Segundo Bastos, durante todo processo, a acusação se fundou apenas no depoimento de Godinho.
- Carlos Godinho é um falsário. Está provado numa reclamação trabalhista que ele falsificou um documento. Ele dizia que conhecia a fundo o processo. Entretanto, submetido ao crivo do contraditório, ele não resistiu - disse ele, que ainda o considerou um funcionário de terceiro escalão.
Bastos pediu aos ministros do STF que tomassem suas decisões com um duplo cuidado:
- É um julgamento de bala de prata, feito uma vez só. E, por isso, como se trata de destinos, itinerários de pessoas, é preciso esse duplo cuidado, no lugar do duplo grau de jurisdição.
Defesa de Vinícius Samarane segue mesma linha
O segundo a falar foi Maurício de Oliveira Campos, que defendeu Vinícius Samarane, ex-diretor de Controles Internos do Banco Rural. Ele também afirmou que o seu cliente não tinha poder para tratar dos empréstimos dados pela instituição financeira ao esquema implantado por Marcos Valério. Vinícius responde por gestão fraudulenta, lavagem de dinheiro, formação de quadrilha e evasão de divisas.
- Samarane não praticou quaisquer atribuições da alta cúpula do Banco Rural. Mas a denúncia imputou a todos fatos de 2003. Atribui-se a ele a responsabilidade de lavagem de dinheiro, antes e depois de sua condição de diretor estatutário de controles internos, numa incongruência absurda - disse ele.

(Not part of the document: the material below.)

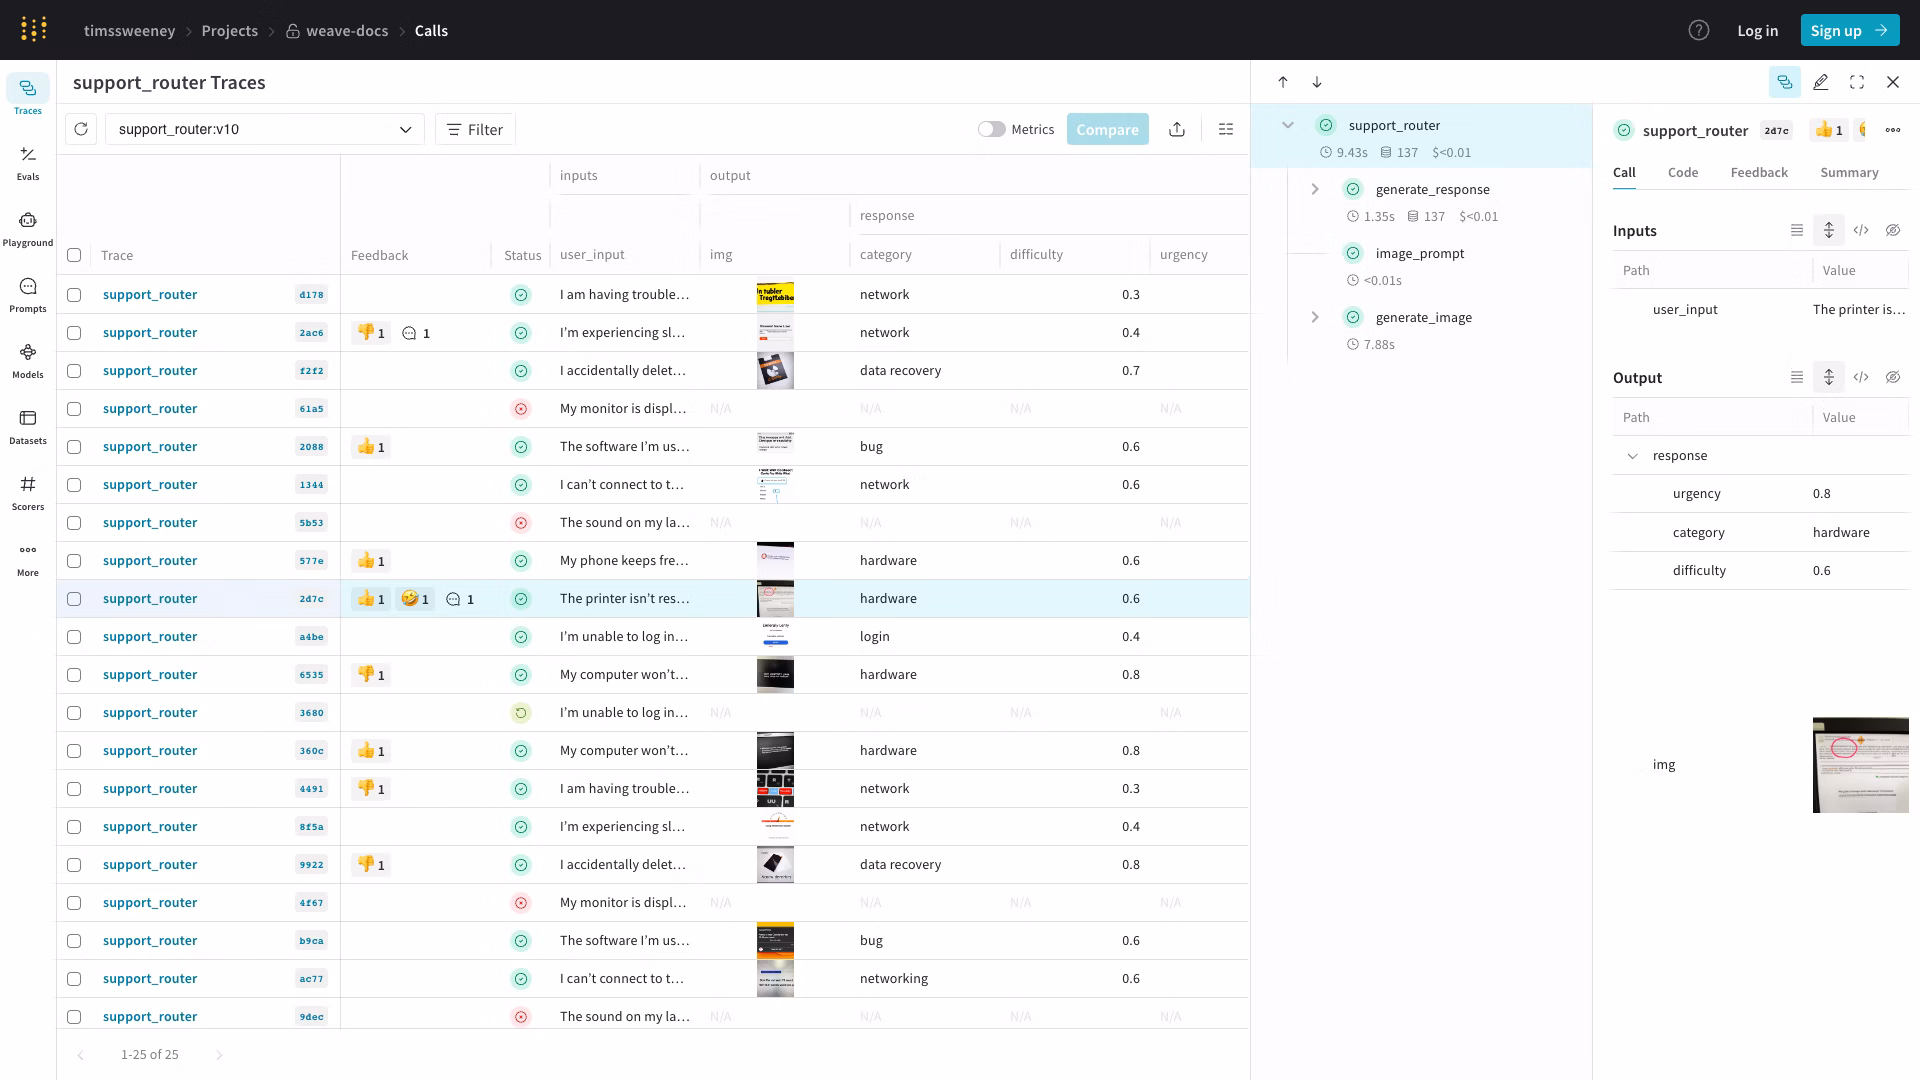Open the help question mark icon
The width and height of the screenshot is (1920, 1080).
pyautogui.click(x=1698, y=30)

Assim como as defesas de Kátia Rabello e de José Roberto Salgado, Oliveira Campos destacou na estrutura do banco o papel de José Augusto Dumont:
- Kátia tinha a figura forte do executivo José Augusto Dumont. É isto. Não há uma só prova que não conduza à constatação da realidade - disse ele, para mais tarde complementar: - Todos (os acusados pela PGR que eram do Banco Rural), recém-chegados em abril de 2004, são arrastados pela conveniência do processo. Não que José Augusto tenha feito algo errado, registra-se.
O advogado também desqualificou a testemunha do caso, Carlos Godinho:
- São os oportunistas da ocasião - disse ele, após descrever o escândalo mensalão como um evento midiático.
‘Ayanna é vítima organograma’
O terceiro a falar foi o advogado da ex-executiva do Banco Rural, Ayanna Tenório. Antonio Cláudio Mariz de Oliveira tentou livrá-la das acusações de gestão fraudulenta, lavagem de dinheiro e formação de quadrilha. Segundo ele, Ayanna entrou no banco depois da morte de Dumont:
- Em abril de 2004, (ela) foi contratada para trabalhar no Banco Rural, que incumbiu-se da reorganização do Banco, que havia entrado em crise com o falecimento de sua figura maior, o sr. Dumont.
Para ele, só “há uma verdade nos autos em relação a ela: ela foi efetivamente diretora do banco”. Mariz de Oliveira admite que ela tinha funções relacionadas às finanças, assim como era responsável pela área jurídica. Mas, segundo ele, “Coisas de organograma”.
- Ela entrou no banco com uma simples função. Na diretoria do banco, ela responde pela modernização do back-office da empresa. Ela entrou para isto.
O advogado também considerou os empréstimos legais:
- Os empréstimos, já se viu, existiram. Não é verdade que esses empréstimos foram falsos.
Segundo ele, sua cliente participou de uma única reunião para renovação de dois empréstimos que, somados, tinham R$ 25 milhões.
- Ela estava no banco havia dois meses. Mas foi alçada porque o organograma determina.